There's something sad about Abuja. I've traveled in other parts of Africa and Southeast Asia where I've seen great poverty but I always sensed a spirit of hope and strong community. I don't see that here. Abuja is a harsh place without much warmth. Sure, people say hello and appear to do what they are supposed to do but there is little extra effort expended. Perhaps it is simply soul-sapping to see the corruption and wealth that surround and confine them without providing sustenance to all.

And then five days into my visit, I spend a Sunday evening at a gospel-and-jazz service at Abuja's largest church, House on the Rock. It is Pentecostal and resembles a low-rent American megachurch. Cheap plastic chairs -- maybe 1000 of them -- fill the cavernous space facing a huge stage with disco lights and several Jumbotrons. My two colleagues and I are the only white faces, but congregants are welcoming. We are given seats of honor in the second row behind the preachers, and a clear view of the singers and band members who fill the stage.

There is no preaching, no sermon -- only heartfelt music. Amazing, soul-calming music. Trumpets, saxophones, drums of many kinds, guitars and bass. There are tribal drummers whose increasingly frenetic beats are a traditional call to worship and singers who sway and raise their hands and eyes to God as they exhort us to turn our lives over to Him. Congregants are on their feet, clapping and dancing and swaying to the music. One woman faints and is carried off. It is a beautiful evening, even when we are singled out by a preacher as new "converts" -- a Jew, a Quaker and a reformed Angolan Catholic -- and applauded as our faces appear on the giant screens. It doesn't matter. I am being transported into the soul of a place that I feared would hide that part of itself from me.

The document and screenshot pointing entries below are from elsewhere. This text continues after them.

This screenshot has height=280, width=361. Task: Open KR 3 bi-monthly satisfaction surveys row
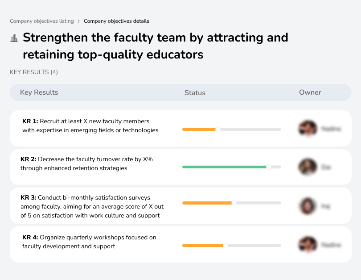90,206
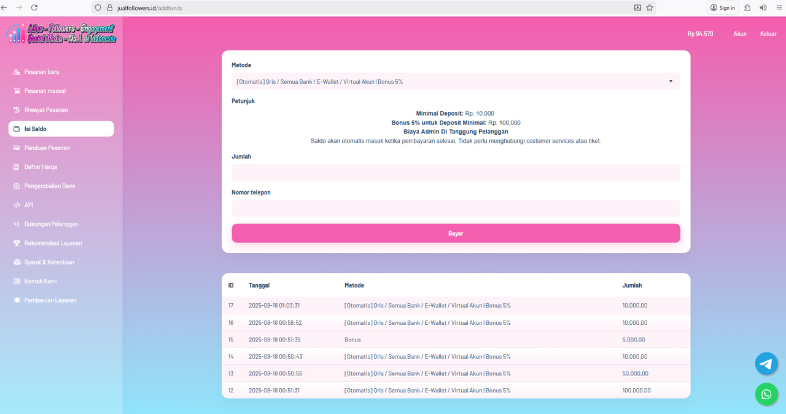Reload the page using the browser refresh button
The height and width of the screenshot is (414, 786).
click(x=34, y=8)
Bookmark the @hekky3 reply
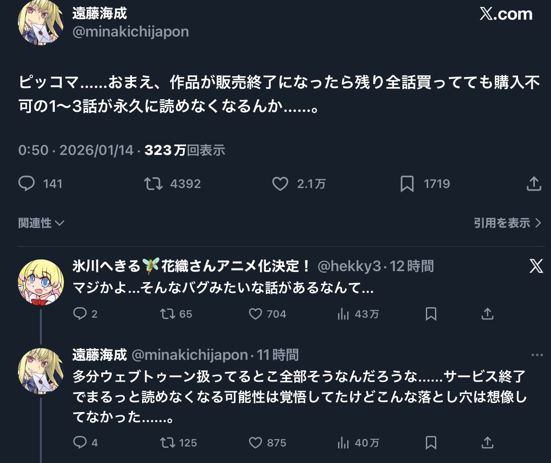 pos(431,314)
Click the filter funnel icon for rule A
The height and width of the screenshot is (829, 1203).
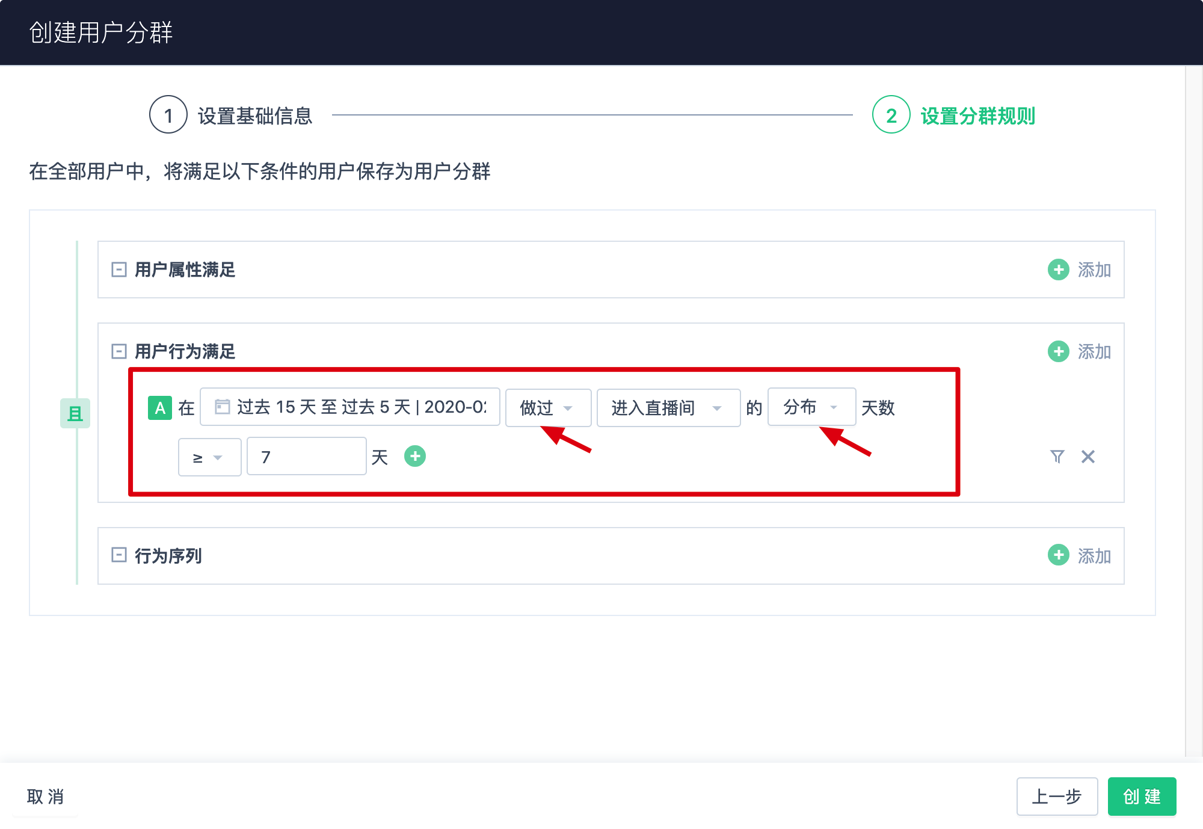pos(1057,457)
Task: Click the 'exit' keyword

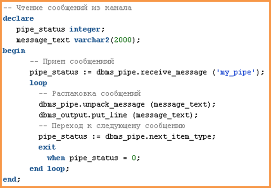Action: click(47, 147)
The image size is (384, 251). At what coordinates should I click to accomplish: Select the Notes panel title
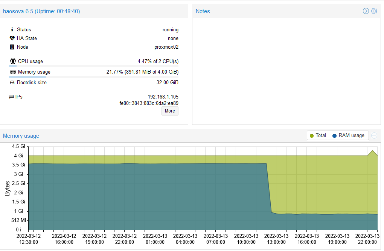point(203,11)
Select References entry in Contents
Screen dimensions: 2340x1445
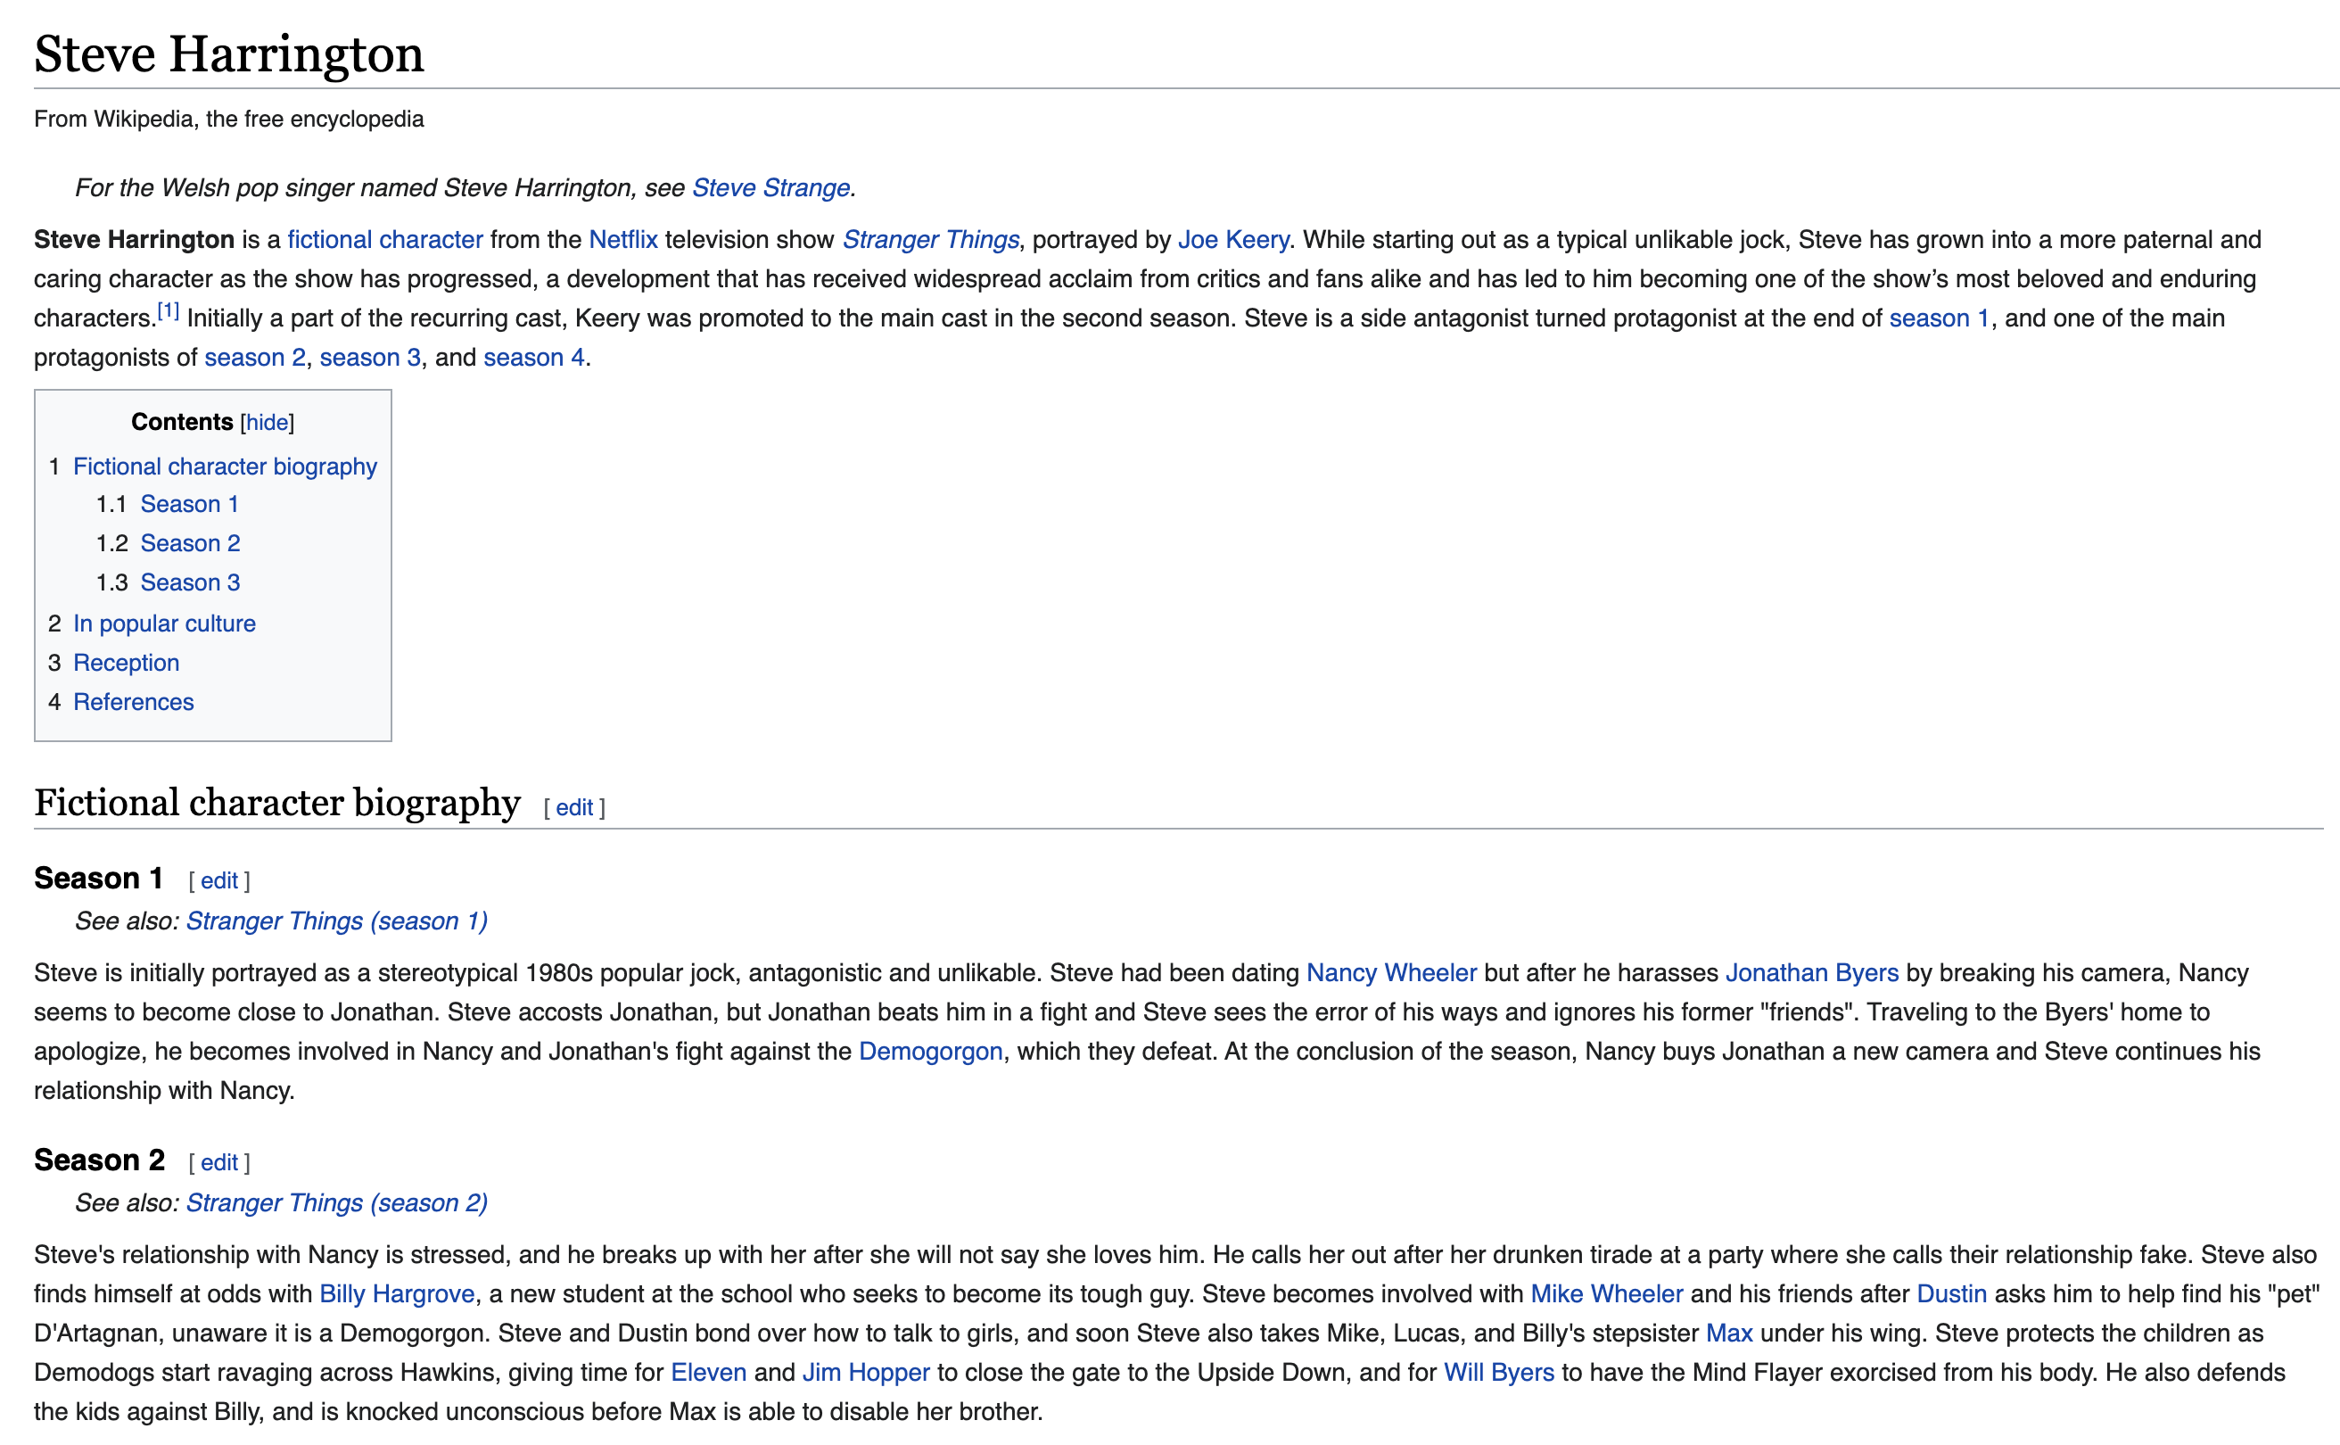132,701
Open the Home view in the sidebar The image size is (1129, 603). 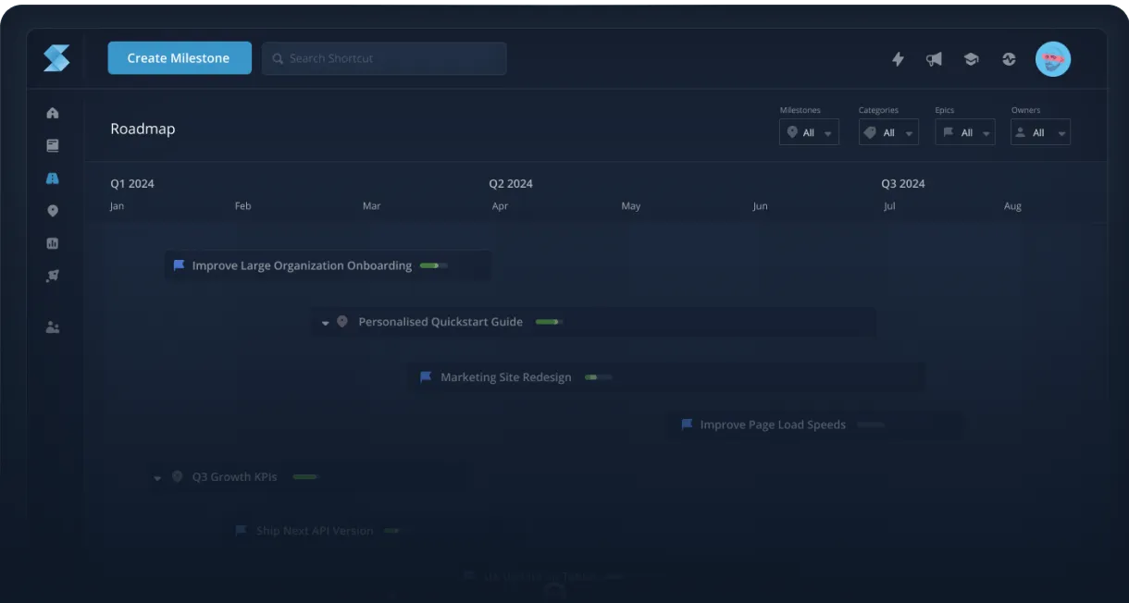pyautogui.click(x=53, y=112)
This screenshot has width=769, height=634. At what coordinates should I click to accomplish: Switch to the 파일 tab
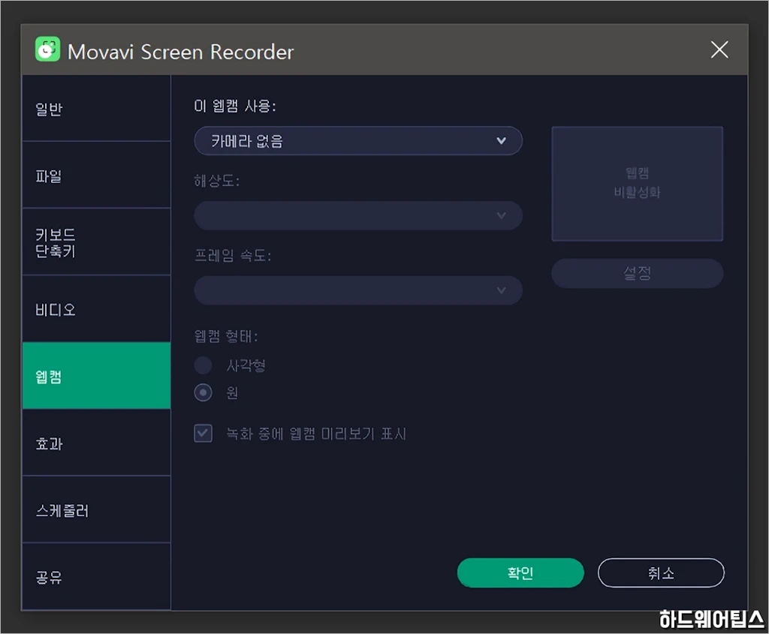tap(96, 176)
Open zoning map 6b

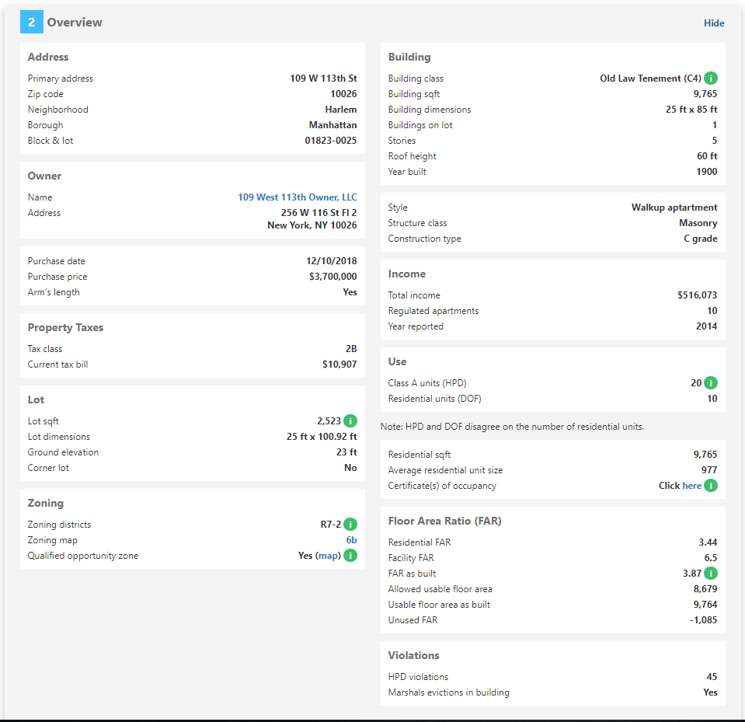pos(351,539)
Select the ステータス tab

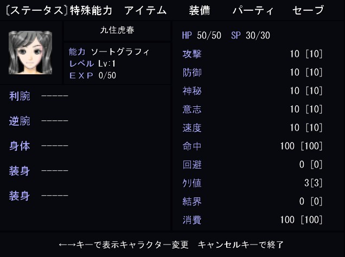pos(36,10)
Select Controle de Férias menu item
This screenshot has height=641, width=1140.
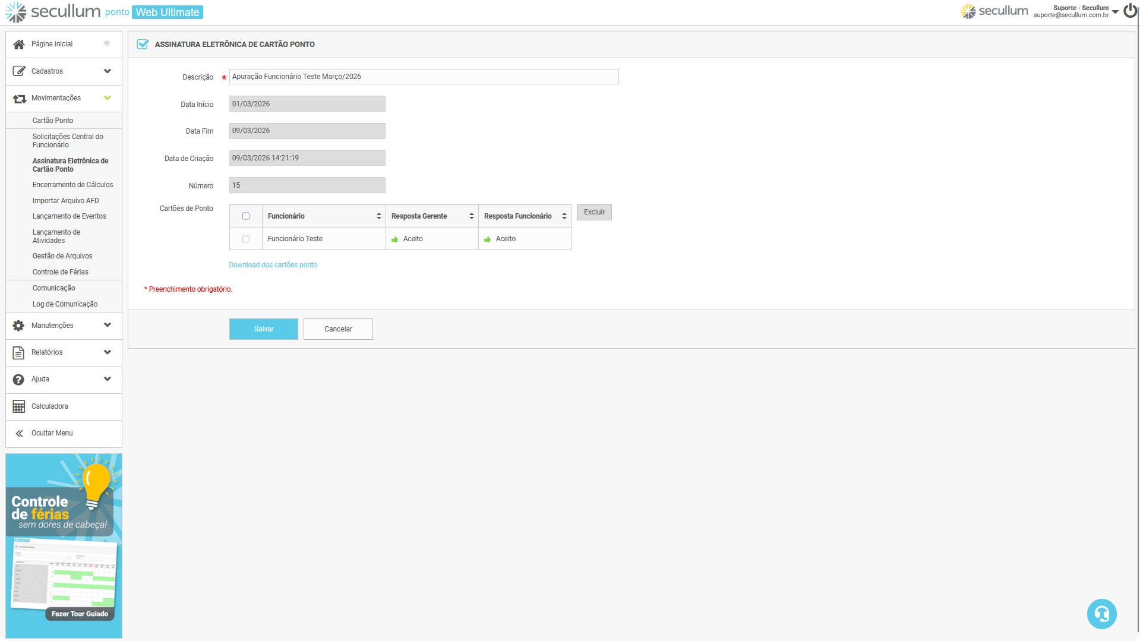pos(61,272)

The next day there are power outages and those damned car horns and the knowledge that wealth is so unevenly distributed in this country that claims to be working against graft and corruption. But I hold tight to the evening that neither my religion nor my skin color nor my nationality kept me from becoming part of something uplifting and communal in Nigeria. I suppose there is hope hidden in the corners of everywhere.

And, on my last full day in Abuja, an explosion rocks the UN compound across the street from our hotel. Black smoke billows from the building where people labor each day to bring peace and development to this nation and others. Within hours, we're told, a suicide bomber with a radical Islamic sect drove his bomb-laden car into the building. It is Ramadan. I suppose the bomber didn't see the irony. Eighteen people are dead and scores are injured. The sirens that day seemed to go on forever. And, as I head to the airport for the first leg of my flight home, the driver says there are many people still trapped in the rubble of the building.

I am racing home, trying to stay ahead of Hurricane Irene which is predicted to lash my neighborhood in Arlington, Virginia. I'm more than ready to face the destructiveness of nature; it is the cruelty of my fellow human beings that is far more frightening.